We applied SAILER to various simulated and real scATAC-seq datasets and comprehensively compared its performance with state-of-the-art analysis pipelines. We showed that SAILER’s robust cell embeddings can effectively remove noise impacts from different sources and improve clustering and imputation results on all of the benchmark datasets. We should note that the invariant representation learning framework presented here is general and can be applied to other types of high-throughput genomic data like scRNA-seq and single-cell DNA methylation, or to joint analysis of multi-modality single-cell genomics data. Specifically, several single-cell multi-omics technologies have recently emerged for measuring multiple types of molecules in the same cell (Jin et al., 2020). To achieve this, we could apply a multi-modal VAE to encode a variational posterior jointly from single-cell multimodal omics inputs using deep neural networks, where the resultant latent space factors into a shared subspace to profile cell states or functions for individual cells and private subspaces could be used to solve specific technical issues for each modality.
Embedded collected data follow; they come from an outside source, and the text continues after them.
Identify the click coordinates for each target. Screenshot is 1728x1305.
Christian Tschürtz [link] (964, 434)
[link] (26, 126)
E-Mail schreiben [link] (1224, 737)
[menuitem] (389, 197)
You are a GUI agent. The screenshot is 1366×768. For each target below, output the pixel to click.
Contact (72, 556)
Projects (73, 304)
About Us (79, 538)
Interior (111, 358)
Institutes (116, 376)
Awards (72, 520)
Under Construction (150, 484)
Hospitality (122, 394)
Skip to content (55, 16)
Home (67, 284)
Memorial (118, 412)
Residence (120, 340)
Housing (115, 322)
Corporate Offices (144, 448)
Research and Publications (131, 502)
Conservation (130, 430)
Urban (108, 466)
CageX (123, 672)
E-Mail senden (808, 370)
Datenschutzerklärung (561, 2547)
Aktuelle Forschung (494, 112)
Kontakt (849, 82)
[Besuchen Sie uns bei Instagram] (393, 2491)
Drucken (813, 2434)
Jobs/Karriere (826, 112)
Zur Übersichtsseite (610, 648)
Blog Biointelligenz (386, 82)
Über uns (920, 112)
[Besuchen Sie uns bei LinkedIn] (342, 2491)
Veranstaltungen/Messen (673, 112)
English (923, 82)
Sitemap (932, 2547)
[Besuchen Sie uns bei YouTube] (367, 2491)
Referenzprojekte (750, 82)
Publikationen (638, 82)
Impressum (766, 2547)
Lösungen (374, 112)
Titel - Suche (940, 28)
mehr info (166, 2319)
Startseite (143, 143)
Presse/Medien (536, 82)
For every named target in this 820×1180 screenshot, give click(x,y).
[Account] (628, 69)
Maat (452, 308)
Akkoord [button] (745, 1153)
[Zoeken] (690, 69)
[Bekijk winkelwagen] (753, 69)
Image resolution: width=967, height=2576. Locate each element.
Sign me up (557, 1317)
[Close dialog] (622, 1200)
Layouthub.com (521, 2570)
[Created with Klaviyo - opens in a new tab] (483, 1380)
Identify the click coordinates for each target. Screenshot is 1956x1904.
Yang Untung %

In summary, we developed a deep generative model, SAILER, for learning robust latent cell representations invariant to changes in various noise factors, which has not been possible with most current scATAC-seq analysis tools. Given the fast-expanding collection of publicly available single-cell sequencing data, we envision that the SAILER framework can serve as a powerful tool to remove impacts from confounding factors and uncover cellular heterogeneity across diverse cell states and conditions in large-scale single-cell omics data analysis.